Yang ditanya menghela napas terlebih dulu, kembali mengendalikan diri agar menjadi tenang. Setelahnya ia menggeleng.

“Enggak, Om,” jawabnya dengan suara bergetar.

Aji mengangguk disertai senyuman tipis yang terpatri di wajahnya, “Karena kami bertiga juga keluarganya Dhimas.”

“Om Aji, Bunay, Aghni, itu keluarganya Dhimas juga. Dhimas nggak akan sendirian. Jangan pernah merasa sendirian. Nangis aja, lepasin semuanya. Dhimas tetep hebat karena bertahan sejauh ini.”

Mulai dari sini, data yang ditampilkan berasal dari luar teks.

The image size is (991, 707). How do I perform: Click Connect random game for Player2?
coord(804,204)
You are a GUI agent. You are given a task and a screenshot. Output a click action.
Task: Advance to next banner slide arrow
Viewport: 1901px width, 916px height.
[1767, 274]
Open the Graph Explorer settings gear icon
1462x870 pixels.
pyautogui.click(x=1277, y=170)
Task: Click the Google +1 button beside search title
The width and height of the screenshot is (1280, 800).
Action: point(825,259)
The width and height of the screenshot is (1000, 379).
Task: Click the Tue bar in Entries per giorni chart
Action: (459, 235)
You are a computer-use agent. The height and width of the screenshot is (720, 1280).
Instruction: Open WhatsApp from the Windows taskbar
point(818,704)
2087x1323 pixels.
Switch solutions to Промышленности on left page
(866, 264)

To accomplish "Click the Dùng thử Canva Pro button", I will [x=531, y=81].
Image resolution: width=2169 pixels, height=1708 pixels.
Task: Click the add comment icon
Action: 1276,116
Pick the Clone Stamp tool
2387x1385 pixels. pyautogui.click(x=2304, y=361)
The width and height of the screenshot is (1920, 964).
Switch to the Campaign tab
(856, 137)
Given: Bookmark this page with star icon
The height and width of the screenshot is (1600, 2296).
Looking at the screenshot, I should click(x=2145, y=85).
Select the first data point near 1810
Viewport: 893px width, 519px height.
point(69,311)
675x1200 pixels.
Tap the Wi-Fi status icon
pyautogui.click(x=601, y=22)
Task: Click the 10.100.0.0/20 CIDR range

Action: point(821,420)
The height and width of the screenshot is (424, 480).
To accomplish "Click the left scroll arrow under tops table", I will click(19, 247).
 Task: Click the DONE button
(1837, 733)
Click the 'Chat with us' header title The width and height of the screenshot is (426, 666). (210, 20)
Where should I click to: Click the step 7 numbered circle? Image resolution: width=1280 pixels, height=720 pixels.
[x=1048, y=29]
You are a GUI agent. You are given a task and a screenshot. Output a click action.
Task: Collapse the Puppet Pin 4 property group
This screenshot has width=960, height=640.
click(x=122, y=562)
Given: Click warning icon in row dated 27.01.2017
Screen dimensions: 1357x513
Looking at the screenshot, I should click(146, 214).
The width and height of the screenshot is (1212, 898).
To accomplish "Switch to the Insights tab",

“Sini, biasanya di rumah ini, kalo ada anak keren harus dikasih peluk,” ucap Aji. Kemudian kembali menarik Dhimas ke dalam dekapannya. Dhimas terkekeh meski air mata masih menggenang di pelupuk matanya. Dengan segera ia menelusup ke dalam pelukan Aji.

Group Hug!” seru Aghniya girang, gadis yang sedari tadi hanya memperhatikan dari dekat pintu bersama ibunya itu segera berlari. Menyelipkan dirinya di tengah-tengah Dhimas dan papanya sendiri.

“Rusuh, nih!” ucap Dhimas.

“Bodo amat! Bunaaaay sini ikutaaaaaan!” ajaknya pada Ayna yang masih diam di tempatnya. Wanita itu pada akhirnya tertawa, kemudian menghampiri keluarga kecilnya yang selalu membuat hatinya menghangat entah dengan cara apa.

Tangan Aji yang panjang ia gunakan untuk merengkuh seluruh keluarganya. Menjaganya dengan sepenuh hati agar selalu lengkap.

Aji menjaga keluarganya, seluruh keluarganya. Termasuk Dhimas.